# START OF SELECTED PASSAGE
Variants: Jinja2 on steroids

Matrix specification in yaml files

somevar:
  - 1.0
  - 2.0

anothervar:
  - 1.0

All variant variables exposed in jinja2

In meta.yaml,

{{ somevar }}

And this loops over values

Exercise: try looping

meta.yaml:

package:
  name: abc
  version: 1.2.3

build:
  skip: True # [skipvar]

conda_build_config.yaml:

skipvar:
  - True
  - False

meta.yaml:

package:
  name: abc
  version: 1.2.3

requirements:
  build:
    - python {{ python }}

  run:
    - python {{ python }}

conda_build_config.yaml:

python:
  - 2.7
  - 3.6

meta.yaml:

package:
  name: abc
  version: 1.2.3

requirements:
  build:
    - python
  run:
    - python

conda_build_config.yaml:

python:
  - 2.7
  - 3.6

Jinja2 functions

loading source data:

load_setup_py_data

load_file_regex

Dynamic Pinning:

pin_compatible

pin_subpackage

Compatibility Control:

compiler

cdt

Loading setup.py data

{% set setup_data = load_setup_py_data() %}

package:
  name: abc
  version: {{ setup_data[‘version’] }}
  • Primarily a development recipe tool - release recipes specify version instead, and template source download link
  • Centralizing version info is very nice - see also versioneer, setuptools_scm, autover, and many other auto-version tools

Loading arbitrary data

{% set data = load_file_regex(load_file='meta.yaml',
              regex_pattern='git_tag: ([\\d.]+)') %}

package:
  name: conda-build-test-get-regex-data
  version: {{ data.group(1) }}
  • Useful when software provides version in some arbitrary file
  • Primarily a development recipe tool - release recipes specify version instead, and template source download link

Dynamic pinning

Use in meta.yaml, generally in requirements section:

requirements:
  host:
    - numpy
  run:
    - {{ pin_compatible(‘numpy’) }}

Use in meta.yaml, generally in requirements section:

requirements:
  host:
    - numpy
  run:
    - {{ pin_compatible(‘numpy’) }}
  • Pin run req based on what is present at build time

Dynamic pinning within recipes

Refer to other outputs within the same recipe

  • When intradependencies exist
  • When shared libraries are consumed by other libraries

https://github.com/AnacondaRecipes/aggregate/blob/master/clang/meta.yaml

Compilers

Use in meta.yaml in requirements section:

requirements:
    build:
        - {{ compiler(‘c’) }}
  • explicitly declare language needs
  • compiler packages can be actual compilers, or just activation scripts
  • Compiler packages utilize run_exports to add necessary runtime dependencies automatically

Why put compilers into Conda?
# END OF SELECTED PASSAGE
WRITTEN PROBLEM
Pick up the text on conda-build variants and Jinja2 functions right after its final heading, "Why put compilers into Conda?", and keep writing it. The lines after this text come from a different source.
# START OF DATASET ENTRIES
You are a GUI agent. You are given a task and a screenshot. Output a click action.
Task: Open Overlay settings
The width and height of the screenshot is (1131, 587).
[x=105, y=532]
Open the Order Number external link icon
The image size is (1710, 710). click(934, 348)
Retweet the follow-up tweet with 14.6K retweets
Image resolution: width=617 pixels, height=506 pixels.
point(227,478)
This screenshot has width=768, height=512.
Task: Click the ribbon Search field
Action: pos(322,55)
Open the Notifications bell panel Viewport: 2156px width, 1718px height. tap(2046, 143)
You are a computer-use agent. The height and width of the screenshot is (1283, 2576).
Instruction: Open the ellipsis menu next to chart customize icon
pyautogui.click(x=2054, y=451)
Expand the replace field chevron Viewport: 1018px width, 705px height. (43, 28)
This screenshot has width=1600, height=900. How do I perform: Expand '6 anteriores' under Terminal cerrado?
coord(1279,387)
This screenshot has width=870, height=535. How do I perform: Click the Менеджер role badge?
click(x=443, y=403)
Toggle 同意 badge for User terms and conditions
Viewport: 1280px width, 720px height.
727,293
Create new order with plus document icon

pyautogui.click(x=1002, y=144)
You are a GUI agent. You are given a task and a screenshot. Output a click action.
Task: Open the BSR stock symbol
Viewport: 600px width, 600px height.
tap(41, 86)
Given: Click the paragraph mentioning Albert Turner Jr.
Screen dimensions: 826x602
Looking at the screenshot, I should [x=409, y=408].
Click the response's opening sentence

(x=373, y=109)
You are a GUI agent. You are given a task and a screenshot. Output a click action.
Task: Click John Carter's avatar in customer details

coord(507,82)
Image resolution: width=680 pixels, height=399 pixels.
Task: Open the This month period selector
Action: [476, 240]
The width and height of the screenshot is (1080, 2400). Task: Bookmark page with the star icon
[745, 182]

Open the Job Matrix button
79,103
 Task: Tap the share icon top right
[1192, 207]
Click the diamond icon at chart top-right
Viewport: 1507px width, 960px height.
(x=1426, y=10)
# END OF DATASET ENTRIES
RESULT OF THE EXERCISE
  • Explicitly declaring language needs makes reproducing packages with recipe simpler
  • Binary compatibility can be versioned and tracked better
  • No longer care what the host OS used to build packages is
  • Can still use system compilers - just need to give conda-build information on metadata about them. Opportunity for version check enforcement.

run_exports

“if you build and link against library abc, you need a runtime dependency on library abc”

This is annoying to keep track of in recipes.

_images/run_exports.png
  • Add host or run dependencies for downstream packages that depend on upstream that specifies run_exports
  • Expresses idea that “if you build and link against library abc, you need a runtime dependency on library abc”
  • Simplifies version tracking

Uploading packages: anaconda.org

  • Sign-up:
    • https://anaconda.org/
  • Requirement:
    • conda install anaconda-client
  • CLI: anaconda upload path-to-package
  • conda-build auto-upload:
    • conda config --set anaconda_upload True

Fin

Extra slides

Source Patches

  • patch files live alongside meta.yaml
  • create patches with:
    • diff
    • git diff
    • git format-patch

meta.yaml source section

Exercise: let’s make a patch

package:
  name: test-patch
  version: 1.2.3

source:
  url: https://zlib.net/zlib-1.2.11.tar.gz

build:
  script: exit 1
  • Builds that fail leave their build folders in place

  • look in output for source tree in:

    */conda-bld/test-patch_<numbers>/work

  • cd there

git init

git add *

git commit -am “init”

edit file of choice

git commit -m “changing file because …”

git format-patch HEAD~1
  • copy that patch back alongside meta.yaml
  • modify meta.yaml to include the patch

Multiple sources

source:
  - url: https://package1.com/a.tar.bz2
    folder: stuff
  - url: https://package1.com/b.tar.bz2
    folder: stuff
    patches:
      - something.patch
  - git_url: https://github.com/conda/conda-build
    folder: conda-build

meta.yaml source section

Outputs rules

  • List of dicts
  • Each list must have name or type key
  • May use all entries from build, requirements, test, about sections
  • May specify files to bundle either using globs or by running a script

Outputs Examples

https://github.com/AnacondaRecipes/curl-feedstock/blob/master/recipe/meta.yaml

https://github.com/AnacondaRecipes/aggregate/blob/master/ctng-compilers-activation-feedstock/recipe/meta.yaml

Exercise: Split a Package

Curl is a library and an executable. Splitting them lets us clarify where Curl is only a build time dependency, and where it also needs to be a runtime dependency.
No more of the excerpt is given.